Series can be aggregated and disaggregated by period using the cbd.agg and cbd.disagg functions. Both of these functions take three arguments: a data series, a new frequency to be returned as (Y, Q, M, W, or D) and an aggregation (EOP, AVG, SUM) or disaggregation (NAN, FILL, INTERP) method. The cbd.disagg function can also take a fourth argument of whether or not to extrapolate the data.

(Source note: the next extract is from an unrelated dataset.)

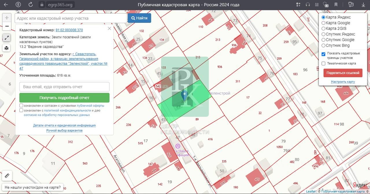Open cadastral number 91:02:003008:370 link
Viewport: 370px width, 194px height.
[69, 30]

Binary Operations of Series

There are also functions to perform operations on two series. These can be called with data series in MATLAB as the following functions:

These functions are however primarily provided so that when retrieving data with cbd.data the normal operators can be used (i.e. +, -, *, /).

Merging tables

Use cbd.merge to combine two series into a single table. If the frequencies of the two series are different, the lower frequency series is disaggregated (using the NAN method) to the higher frequency. Note that this function can take multiple series as inputs.

File Handling & Misc.

cbd.xlsfile: The MATLAB functions for interacting with Excel (xlsread, xlswrite, etc...) force an Excel process to be created and shut down with each function call. It is much more efficient to create an object to manage the Excel process instead interact with the file through this object, especially for large files or many read-write operation on one file.

For example, the following example is about twice as fast as the equivalent use of xlsread:

dataFile = cbd.xlsfile('giantDataFile.xlsx');
dataA = dataFile.read('Sheet1');
dataB = dataFile.read('Sheet2');

Generally it should work the same as the MATLAB functions you already know by simply replacing xlsread with myXlsfileVariable.read and similarly for the write commands. See the function documentation for more information and for how to use the small added functionality such as exporting Excel files to PDF from MATLAB.

Calendar Date Functions

There are also several date functions since the MATLAB functions that do much of this are inexplicably in the Financial Toolbox (which we have limited licenses for). Each of these functions can take either a string date or a MATLAB serial date.

Trim

The function cbd.trim will take a table as an input and a name-value pairs of either startDate or endDate to trim the table to the table to the requested dates.

Given a table of multiple series cbd.trimfull will trim all series so that there are no missing values in the table. cbd.trimn will do the same if fewer than n series are observed.

Plot

Standard time series plots of a data series can be made with cbd.plot. See the documentation for how to customize appearance.